Em seguida fomos para Amalfi, uma das cidades da famosa costa. Muitos turistas, agitação de fim de tarde, igrejinha, tudo lindo. Sair de lá uma hora depois foi um pesadelo. Não conseguimos chegar a Sorrento (provavelmente estaríamos até hoje fazendo aquelas curvas entre a montanha e a pirambeira) e voltamos para Salerno, para pegar a auto-estrada e suas pistas múltiplas.
O último dia em Nápoles foi dedicado à visita ao Museu Arqueológico Nacional. Atenção, se você estiver pretendendo visitá-lo, cheque antes os horários de cada sala. A dos moldes de Pompeia, por exemplo, fechava às 12h30 (chegamos às 13h) e outras estavam prestes a encerrar o expediente. Saindo de lá, mais uma genuína experiência napolitana na praça onde fica a melhor confeitaria da cidade, a Scartuchio.

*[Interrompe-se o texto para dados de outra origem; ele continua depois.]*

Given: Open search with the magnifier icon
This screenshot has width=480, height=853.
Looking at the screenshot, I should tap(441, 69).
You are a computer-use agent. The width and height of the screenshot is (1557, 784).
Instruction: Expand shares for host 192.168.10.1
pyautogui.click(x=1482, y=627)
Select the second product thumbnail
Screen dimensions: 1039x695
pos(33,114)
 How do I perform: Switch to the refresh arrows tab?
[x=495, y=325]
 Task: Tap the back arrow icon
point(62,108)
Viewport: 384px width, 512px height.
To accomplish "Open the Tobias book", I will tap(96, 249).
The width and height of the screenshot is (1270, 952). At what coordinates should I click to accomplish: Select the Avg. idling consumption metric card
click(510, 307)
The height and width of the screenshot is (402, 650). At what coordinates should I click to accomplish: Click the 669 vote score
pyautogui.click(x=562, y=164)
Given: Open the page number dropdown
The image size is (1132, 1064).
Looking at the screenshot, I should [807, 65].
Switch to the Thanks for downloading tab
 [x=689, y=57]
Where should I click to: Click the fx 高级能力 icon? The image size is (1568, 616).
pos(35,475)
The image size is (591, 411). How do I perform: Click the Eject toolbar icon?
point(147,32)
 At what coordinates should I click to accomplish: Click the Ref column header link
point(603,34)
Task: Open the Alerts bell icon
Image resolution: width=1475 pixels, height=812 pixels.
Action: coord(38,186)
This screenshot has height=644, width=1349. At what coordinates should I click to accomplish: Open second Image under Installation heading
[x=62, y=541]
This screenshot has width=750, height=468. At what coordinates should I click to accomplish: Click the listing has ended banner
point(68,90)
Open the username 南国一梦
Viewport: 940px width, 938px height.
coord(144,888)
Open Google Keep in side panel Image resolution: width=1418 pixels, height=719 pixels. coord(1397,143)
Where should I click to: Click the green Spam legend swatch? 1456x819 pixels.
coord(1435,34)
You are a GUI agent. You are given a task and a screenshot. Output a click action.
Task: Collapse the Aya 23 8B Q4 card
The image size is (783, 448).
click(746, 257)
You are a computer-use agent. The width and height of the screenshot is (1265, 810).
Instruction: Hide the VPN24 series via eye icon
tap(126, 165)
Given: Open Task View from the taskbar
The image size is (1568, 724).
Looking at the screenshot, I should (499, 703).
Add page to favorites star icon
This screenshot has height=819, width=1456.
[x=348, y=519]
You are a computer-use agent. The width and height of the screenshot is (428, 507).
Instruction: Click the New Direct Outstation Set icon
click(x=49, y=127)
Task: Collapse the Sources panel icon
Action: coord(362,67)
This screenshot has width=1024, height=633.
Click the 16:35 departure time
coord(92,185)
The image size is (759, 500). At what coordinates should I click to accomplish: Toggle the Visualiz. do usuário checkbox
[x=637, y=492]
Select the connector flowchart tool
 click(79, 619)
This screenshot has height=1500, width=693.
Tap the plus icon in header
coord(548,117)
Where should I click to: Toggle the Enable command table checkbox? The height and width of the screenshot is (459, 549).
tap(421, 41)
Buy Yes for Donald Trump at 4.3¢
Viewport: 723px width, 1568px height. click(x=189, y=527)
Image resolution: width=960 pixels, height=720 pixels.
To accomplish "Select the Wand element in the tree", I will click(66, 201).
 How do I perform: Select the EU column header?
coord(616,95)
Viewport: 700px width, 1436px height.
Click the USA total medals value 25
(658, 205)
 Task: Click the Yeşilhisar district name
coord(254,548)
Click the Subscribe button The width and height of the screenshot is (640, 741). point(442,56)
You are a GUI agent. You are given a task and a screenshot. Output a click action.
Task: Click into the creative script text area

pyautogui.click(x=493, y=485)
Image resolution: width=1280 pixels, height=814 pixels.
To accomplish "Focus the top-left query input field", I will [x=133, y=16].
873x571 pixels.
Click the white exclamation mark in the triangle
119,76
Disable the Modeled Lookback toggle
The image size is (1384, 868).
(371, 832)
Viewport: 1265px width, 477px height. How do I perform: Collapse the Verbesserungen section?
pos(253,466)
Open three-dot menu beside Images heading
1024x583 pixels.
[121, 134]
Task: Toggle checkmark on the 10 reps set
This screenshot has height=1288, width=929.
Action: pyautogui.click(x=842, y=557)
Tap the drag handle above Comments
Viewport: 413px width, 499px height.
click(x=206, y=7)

Começou com um conjunto de caras tocando canções típicas e um velhinho dançando. O povo estava tímido, a praça meio vazia, mas, ei, estamos na Itália, e em cinco minutos todos pulavam e dançavam.
Para fechar a visita, ainda assistimos a um jogo do Nápoles versus Milan em um restaurante onde os garçons estavam mais preocupados em torcer do que em servir. Foi muito divertido e recomendo a quem visitar a cidade tentar ver alguma partida em local público.
Por fim, algumas dicas úteis. Fuja do hotel Best Western Plaza, não tanto por ele, que é um três estrelas razoável, mas pela localização. Fuja de qualquer outro hotel que fique próximo à estação. Nápoles é uma cidade estranha, entre outros adjetivos. Você está em uma rua horrível e a de trás é linda. E vice-versa. Anda três quarteirões e sai do centro histórico para cair em becos esquisitos. E esse jogo imprevisível é um dos seus encantos, ao mesmo tempo em que assusta, pois nunca se sabe bem onde está.
Em compensação, se jogue na comida deliciosa. Nápoles tem as melhores pizzas (a mais tradicional é a margherita, que lá leva bolas gigantes da melhor mussarela de bufála do mundo), frutos do mar, e doces, muitos doces. Há uma pasticceria por esquina, é o paraíso. Sfogliatella, spumoncino e, principalmente, o babà, que é um caso à parte (bolo bem fofo e meio enponjoso mergulhado em licor de rum ou limoncello), e tem em todo o lugar.
Decidi que vou me aposentar, fazer um estágio em uma vera (ou antica) pasticceria napolitana e, se sobreviver, volto para abrir uma igualzinha em São Paulo. Falta muito para os 60 anos?